Supersonic axial turbines have attracted interest in the industry since the 1950s due to the high power they provide, allowing a reduction in the number of low-pressure stages, and thus leading to lighter turbines as well as lower manufacturing and operational costs. Due to these valuable features, supersonic axial turbines are currently widely used in different power generation and mechanical drive fields such as rocket engine turbopumps [1, 2, 3, 4], control stages in high pressure multi-stage steam turbines, standalone single stage and 2-row velocity compound steam turbines [5, 6], ORC turbo-generator including geothermal binary power stations [7, 8, 9, 10], turbochargers for large diesel engines  and other applications. Therefore it is not forgotten, but instead a very important field in turbomachinery when highest specific power, compactness, low weight, low cost and ease of maintenance are dominant requirements. Especially nowadays, when development of small capacity reusable low-cost rocket launchers, compact and powerful waste heat recovery (WHR) units in the automotive industry, distributed power generation, and other fields are in extreme demand.

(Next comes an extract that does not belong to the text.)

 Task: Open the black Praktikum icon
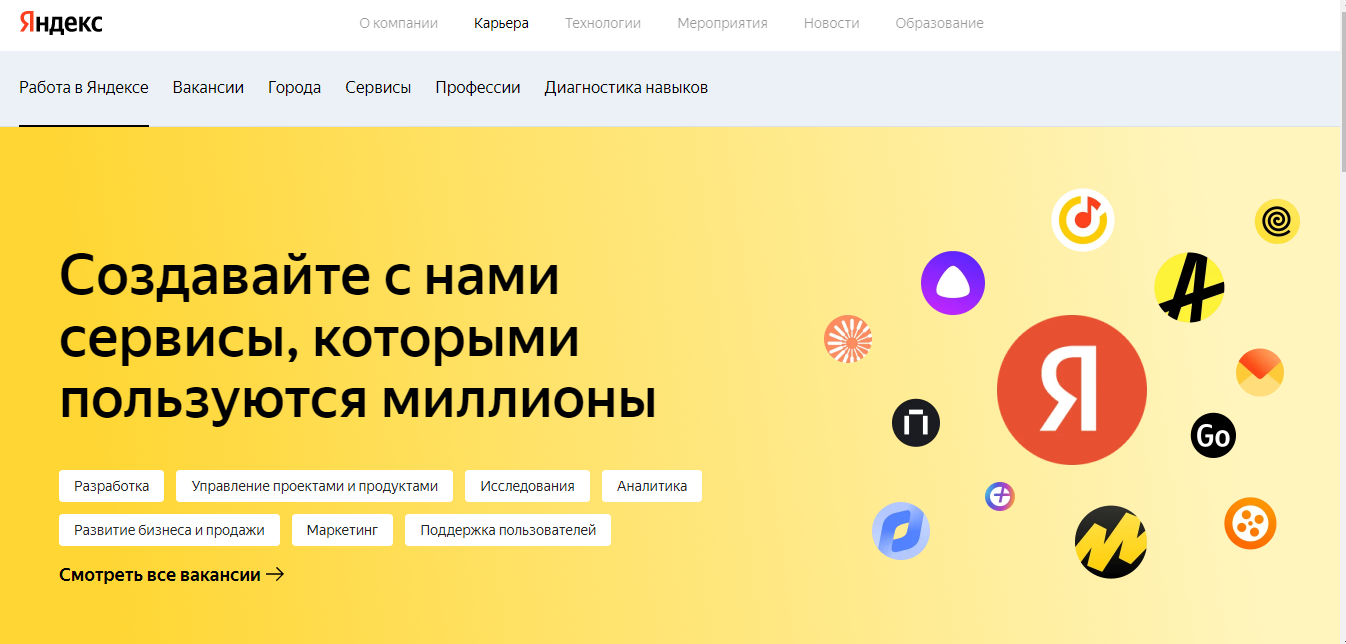916,423
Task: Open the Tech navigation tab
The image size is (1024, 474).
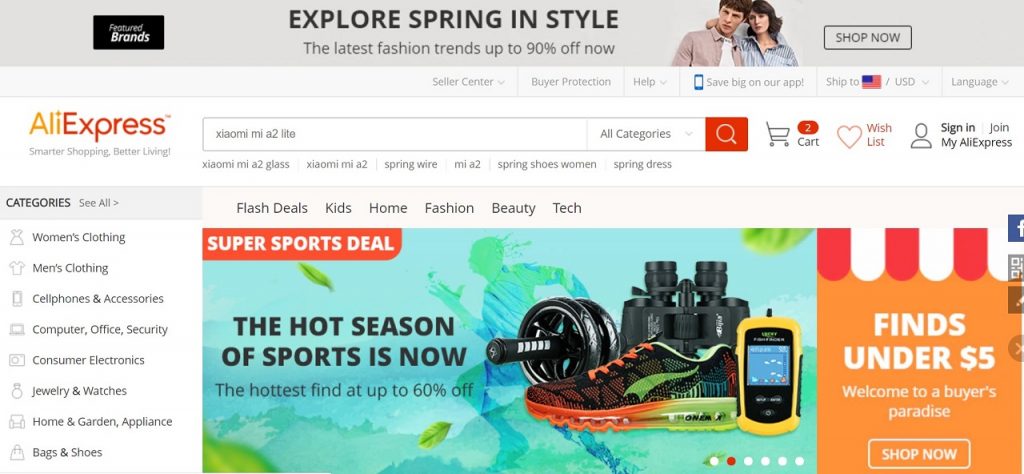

Typically, supersonic turbine consists of supersonic nozzles with a subsonic inlet and one or two rows of rotating blades. The turbine usually has partial arc admission. The total flow could go through either a single partial arc or several ones. The latter is typical for a steam turbine control stage or standalone applications. The inlet manifold or nozzles chests, as well as exhaust duct, are critical parts of the turbine as well. Due to the very frequent application of partial admission, it is not possible to implement any significant reaction degree. Thus, this kind of turbine is almost always an impulse type. However, some reaction degree could still be applied to full admission turbines. The influence of the rotor blades profile designed for high reaction degree on rotor-stator supersonic interaction and turbine performance is not well studied at the moment.

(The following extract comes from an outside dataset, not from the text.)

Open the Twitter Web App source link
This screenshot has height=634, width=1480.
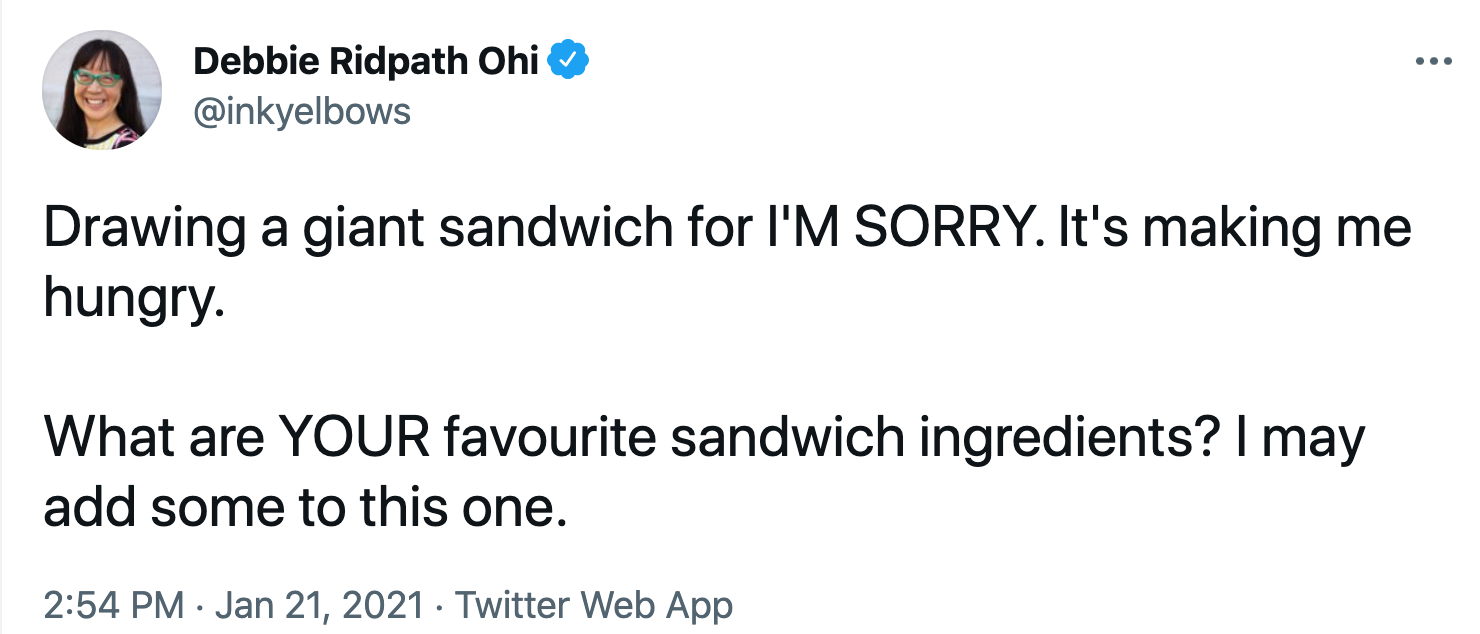(x=594, y=605)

One of the most challenging tasks during turbomachinery design is the definition of aerodynamic shape of the blades, taking into account the complicated flow phenomena and the effect that the shape will have to other disciplines of the design. The rapid increase of computational resources along with the development of CFD has led to a big interference of optimization methods and numerical simulations as part of the design process. There are two main categories in which optimization methods fall: the stochastic models and the gradient-based models. The first family of models focuses on finding the optimum design, while the second uses the gradient information to lead the optimization. Apart from the optimization algorithms, there are several techniques that help designers understand the dependence of design parameters towards others and extract meaningful information for the design. First, the design of experiment approach (DoE) consists of the design of any task that aims to describe or explain the variation of information for conditions that are hypothesized to reflect the variation. Next, we have the surrogate models that are used instead of the optimization algorithms to generate a model that is as accurate as possible while using as few simulation evaluations as possible with low computational cost. The most common surrogate models used for turbomachinery design are the Response Surface Method, the Kriging Model and the Artificial Neural Networks. Last, data mining approaches have recently become very popular as they allow engineers to look for patterns in large data sets to extract information and transform it into an understandable structure for further use.

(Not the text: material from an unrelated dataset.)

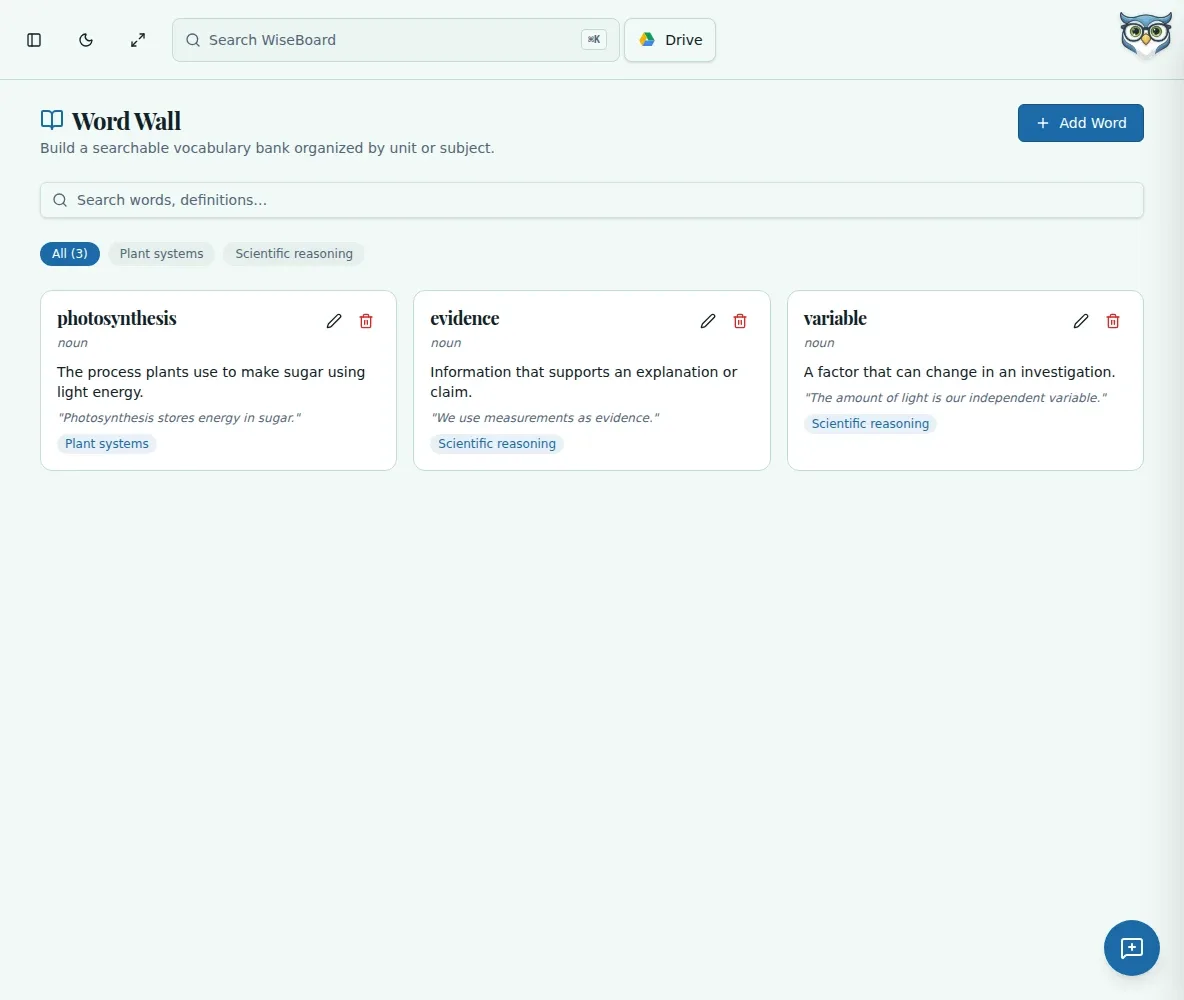
Task: Switch to dark mode moon icon
Action: tap(86, 40)
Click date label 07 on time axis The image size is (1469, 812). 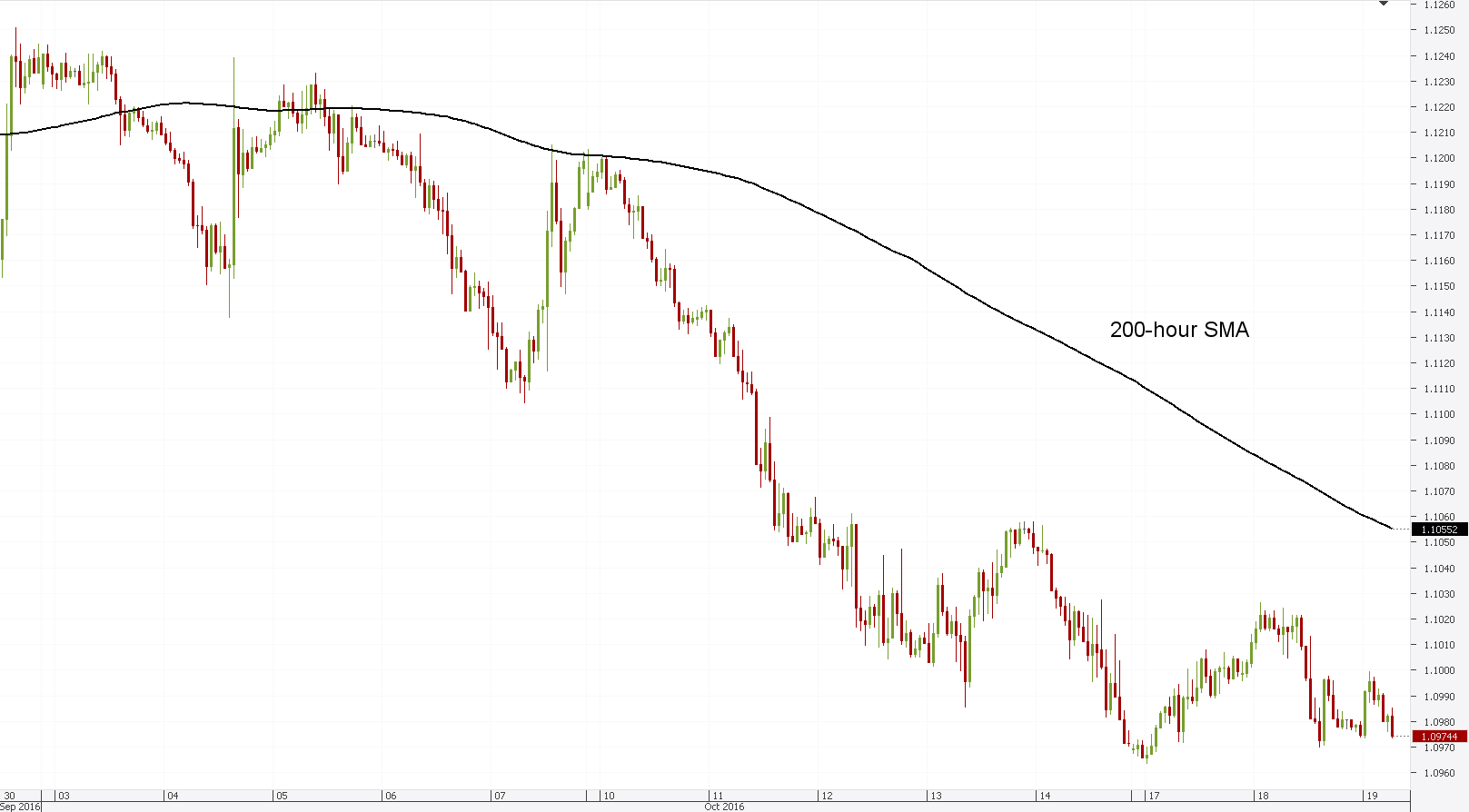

As far as the aerodynamic design optimization methods is concerned, they can be grouped into inverse and direct designs. Inverse methods rely on definition of pressure distribution and they iterate along blade shape, changing to develop a final profile shape. The computational cost is low and such methods can be combined with an optimization method in an efficient design process. However, the biggest disadvantages lies on the fact that this approach is strongly dependent on the experience of the designer. Young engineers may fail to define a pressure distribution that performs well in design and off-design conditions. In addition, with the inverse method approach the user cannot account for geometric and mechanical constraints.
Centrifugal compressors span a number of applications including oil compression systems, gas shift systems, HVAC, refrigeration, and turbochargers. It works by using energy from the flow to raise pressure, using gas to enter the primary suction eye (impeller). As the impeller rotates, the blades on the impeller push the gas outwards from the center to the open end of impeller to form a compression. Compressors are commonly used for combustion air supplies on cooling and drying systems. In HVAC system application, fans produce air movement to the space that is being conditioned. As a key component of an energy cycle, design/performance requirement must be met. While a design can easily be scaled from an existing design through appropriate parameters, a tailored design from scratch to confirm with design requirement for the specific cycle would give a better match and improve overall cycle performance.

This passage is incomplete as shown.